SAGAN uses self-attention to improve the long-range dependency structure, and BigGAN is similar but larger. VQVAE learns a codebook of label-to-vector mapping (think of this as vocabulary), each image is decomposed into a grid, and each grid cell is represented by one label in the codebook. VQGAN is a modification to this – it’s useful to have a GAN discriminator as part of VAE because otherwise, the VAE tends to generate blurry images. Vision Transformer can also be incorporated into this architecture.

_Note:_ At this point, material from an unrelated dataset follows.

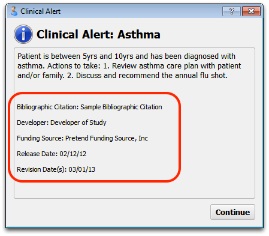Select the 02/12/12 release date value
The image size is (269, 236).
pyautogui.click(x=73, y=154)
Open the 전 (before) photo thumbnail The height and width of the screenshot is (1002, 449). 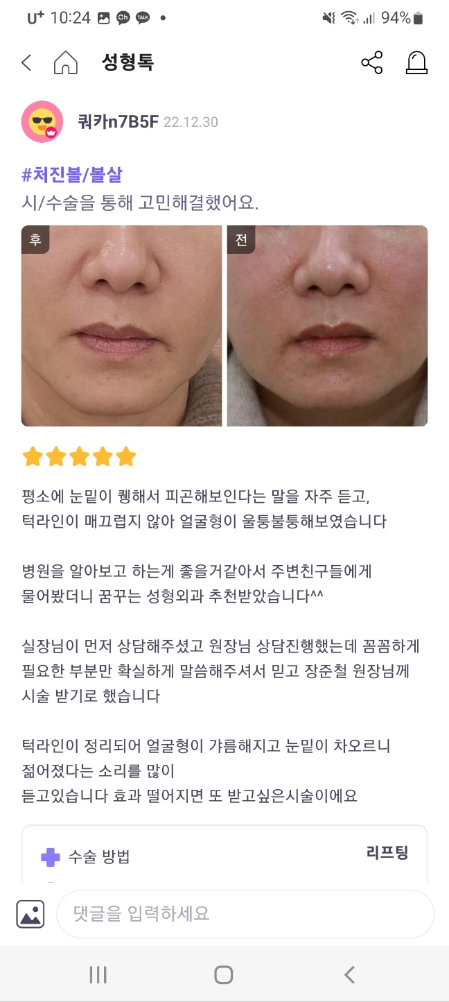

Chapter 11: Music Generation. In its simplest case is when the music is monophonic, it can be modeled as a sequence of notes and durations, a transformer, can be used to predict the next note and duration auto-regressively. However, the case for polyphonic music is more complicated, as many simpler representations cannot handle complicated rhythms and repeated notes. A more flexible representation is a stream of events, where each event can be a note turning on or off at a given timestep. MuseGAN is a paper published in 2017, uses a GAN to generate Bach chorales. It converts a chorale into an array of note values, one for each voice, and generates one bar at a time, treating it as an image generation problem. The generation process has four inputs: melody, chord, style, and groove, to allow for different control of style over the four voices.

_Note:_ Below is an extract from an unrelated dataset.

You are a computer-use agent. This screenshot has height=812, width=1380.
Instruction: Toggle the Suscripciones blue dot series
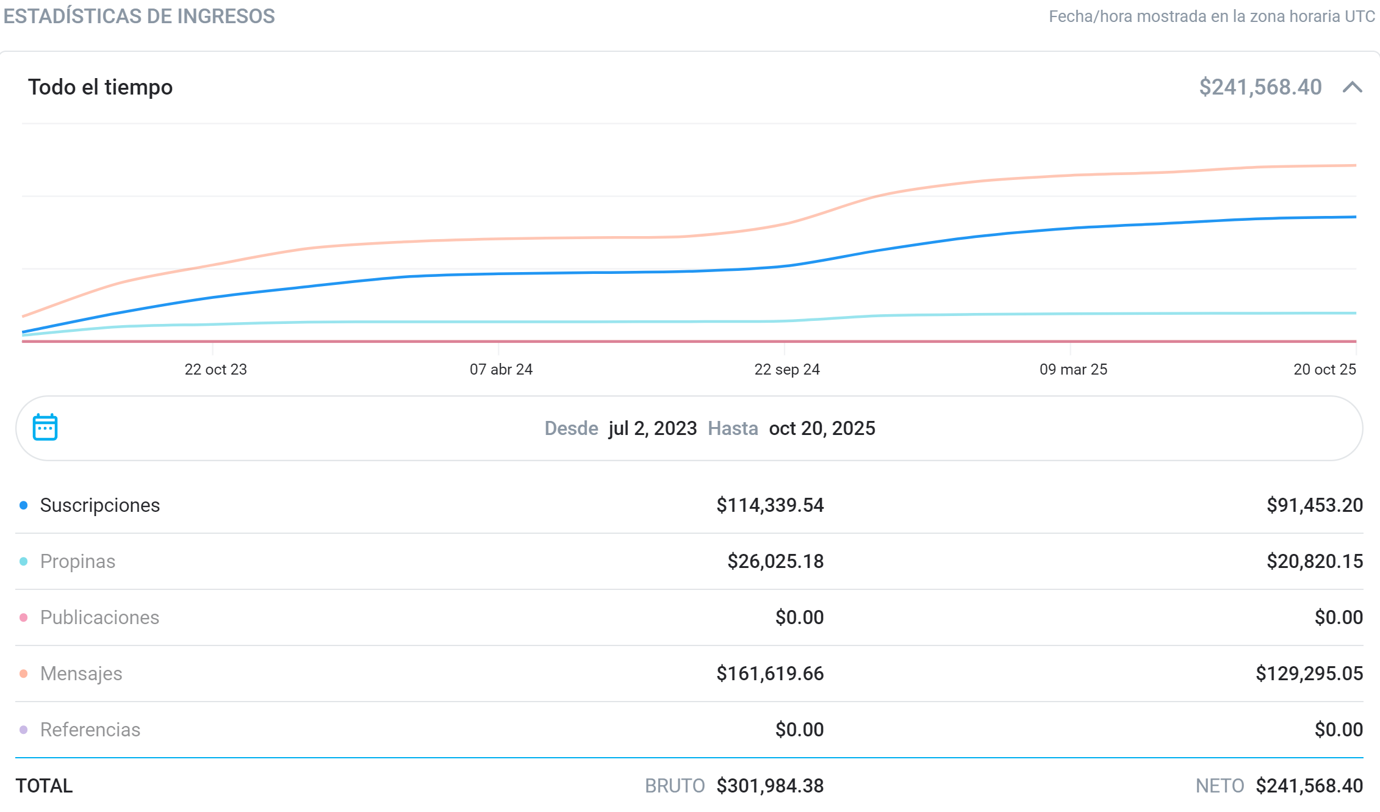pyautogui.click(x=24, y=505)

Chapter 12: introduces world model for reinforcement learning. In the car racing environment, a VAE is first used to learn a latent representation of the world state, where data is collected from random rollouts. Then, a RNN is trained to predict the next state and reward of a given action. Finally, an evolutionary algorithm is used to learn a controller neural network (in this setup, there is no gradient to learn from). Essentially, the controller learns in the “dream” environment, modeled by the RNN, without ever encountering the real environment.
Chapter 13: Image generation from text models – DALLE 2 from OpenAI uses CLIP, a model that encodes text and vision into a common latent space and has strong discriminative power on many datasets. The prior model converts text embedding into image embedding, and for this piece, the diffusion model works better than autoregressive. The final decoder is a diffusion model conditioned on both text and image embedding, producing a 64×64 image. This image is then upsampled using another diffusion model. Technically, the prior model is not necessary in this architecture, but better results are achieved this way than just decoding from CLIP text encoding. The limitation is errors when multiple objects with different attributes get entangled, and the spelling is poor.
The Imagen model from Google is similar but uses the text encoder T5 instead of CLIP. Stable Diffusion is open source and one difference is that the diffusion operates on a latent space rather than images, with an auto encoder to handle encoding and decoding images from the latent space. The Flamingo model from DeepMind is multimodal and can handle a video as a sequence of images that is encoded into a latent vector to avoid long sequence computational complexity; it modifies the Chinchilla LM to be able to process images.
Chapter 14 – Conclusion. This chapter categorizes the history of generative AI into three eras. The first era is that of VAE and GANs, followed by the era of transformers, and then the current era of big models. Overview of all the major models at the time of the book’s publishing in early 2023, and thoughts on the future directions of generative AI.